Per raggiungere questi obiettivi si imposta un percorso di esercizi, in cui si può decidere ad esempio di partire con contrazioni isometriche a basso carico ed esercizi di mobilità in un range protetto. Progredendo nella riabilitazione si inseriscono contrazioni concentriche ed eccentriche prima lente e poi sempre più veloci, e in parallelo si allena il controllo neuromuscolare e si riprende la corsa. Nella fase finale della riabilitazione è importante, oltre a progredire con i carichi in tutti gli esercizi, inserire anche i gesti in cui tipicamente avviene l’infortunio, in particolare lo sprint e il calcio in porta, in modo da allenarli e permettere al giocatore/atleta di riprendere fiducia nell’eseguire i gesti sportivi.

La progressione degli esercizi dev’essere fatta in base alla tolleranza del paziente, e ad essi potrebbero venir abbinati, in particolare nella fase infiammatoria, una riduzione temporanea del carico con ausili e la mobilizzazione passiva precoce dell’arto per ridurre gonfiore e dolore.


Prognosi

La prognosi della lesione muscolare agli ischio-crurali è varia e dipende da diversi fattori. Il ritorno alle competizioni avviene mediamente tra i 3 e i 28 giorni[3] e le lesioni stretching-type hanno solitamente una prognosi peggiore rispetto alle high-speed running type[19]. Ci sono alcuni fattori che determinano un tempo di recupero maggiore, essi sono:

  • Fare sport a livello non professionistico
  • Aver subito un danno strutturale (danneggiamento delle fibre) rispetto al solo infortunio funzionale senza danno strutturale
  • Maggior deficit di ROM
  • Tempo trascorso tra l’infortunio e la prima visita maggiore di una settimana
  • Maggior dolore alla scala VAS
  • Inabilità a camminare senza dolore per più di un giorno dopo l’infortunio
  • Localizzazione più prossimale del dolore

Sicuramente è importante conoscere i fattori prognostici positivi e negativi in modo da avere un’idea delle tempistiche e poterle comunicare all’atleta e all’allenatore, ma per essere sicuri che l’atleta torni in campo in sicurezza e con il minor rischio di re-infortunio possibile è importante svolgere una valutazione funzionale che determini se l’atleta ha le abilità per tornare a praticare il suo sport, senza basarsi solo sul tempo trascorso dall’infortunio.

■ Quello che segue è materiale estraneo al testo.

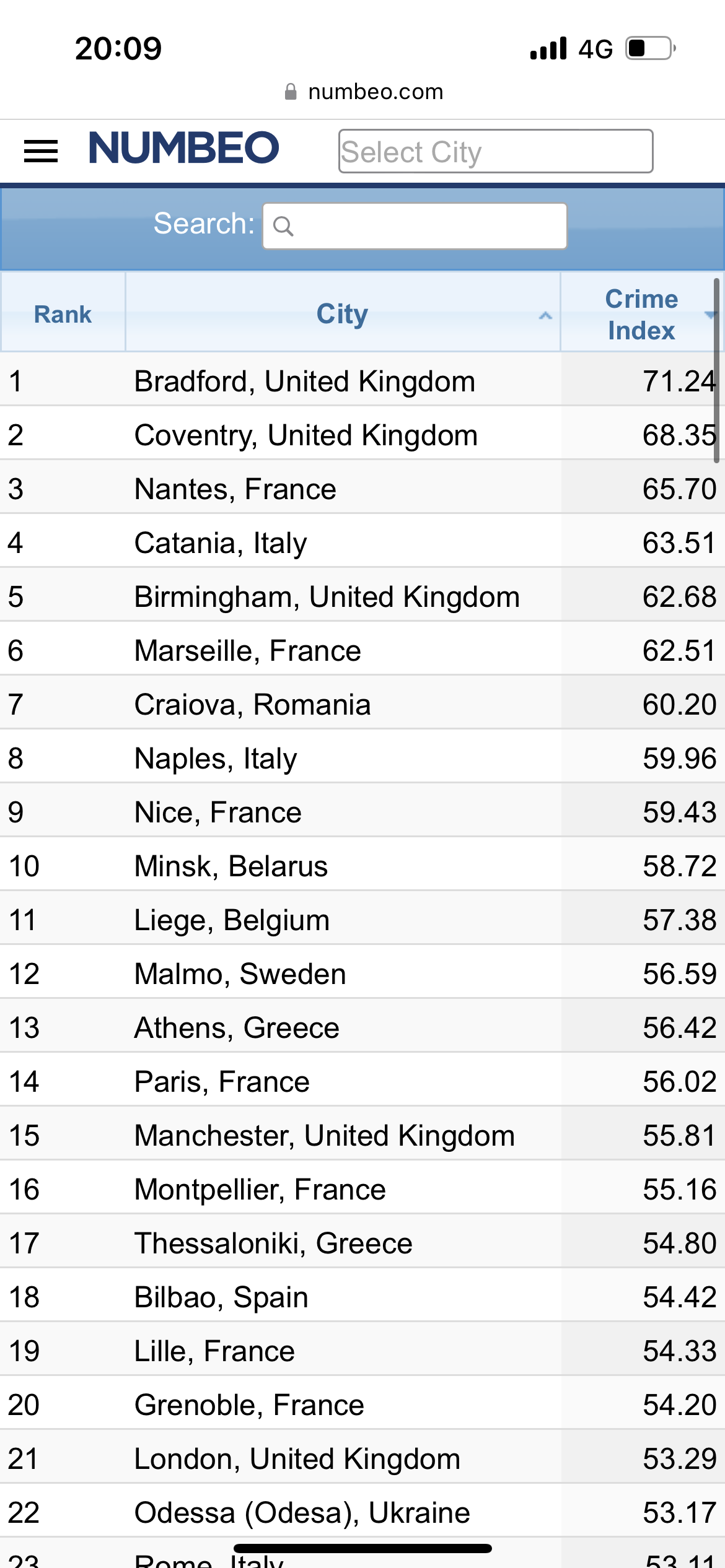Viewport: 725px width, 1568px height.
Task: Focus the Select City input field
Action: point(495,151)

Sui criteri che il giocatore deve soddisfare per il ritorno allo sport in sicurezza non c’è una completa chiarezza. Lo studio di Askling e colleghi del 2010 dice che all’esame clinico non ci devono essere i seguenti segni[17]:

  • Dolore alla palpazione del muscolo lesionato
  • Deficit di forza al test muscolare manuale rispetto all’altro arto e/o dolore durante l’esecuzione del test
  • Deficit di flessibilità passiva maggiore del 10% rispetto all’altro arto e/o dolore durante l’esecuzione del test
  • Minor velocità rispetto all’arto controlaterale e paura del movimento nell’H-test, che consiste nell’estendere il ginocchio il più velocemente possibile da una posizione di flessione d’anca a 90°.

De Vos e colleghi, affermano inoltre che gli atleti che provano discomfort alla palpazione degli ischio-crurali al momento del ritorno in campo hanno un rischio quattro volte maggiore di subire un re-infortunio rispetto agli atleti che non lo provano[20].

Alcuni studi suggeriscono di aggiungere alla valutazione alcuni test funzionali come il single leg bridge test [21] o dei movimenti sport specifici ad intensità e velocità vicine al massimo per vedere come reagisce il muscolo a degli stress più importanti.

È comunque difficile replicare in riabilitazione gli stress a cui il muscolo viene sottoposto durante l’attività sportiva, per questo è importante che il rientro in campo dell’atleta sia preceduto dall’esecuzione di qualche allenamento; se non c’è dolore durante gli allenamenti e l’atleta ha superato la valutazione per il rientro in campo allora può riprendere le gare.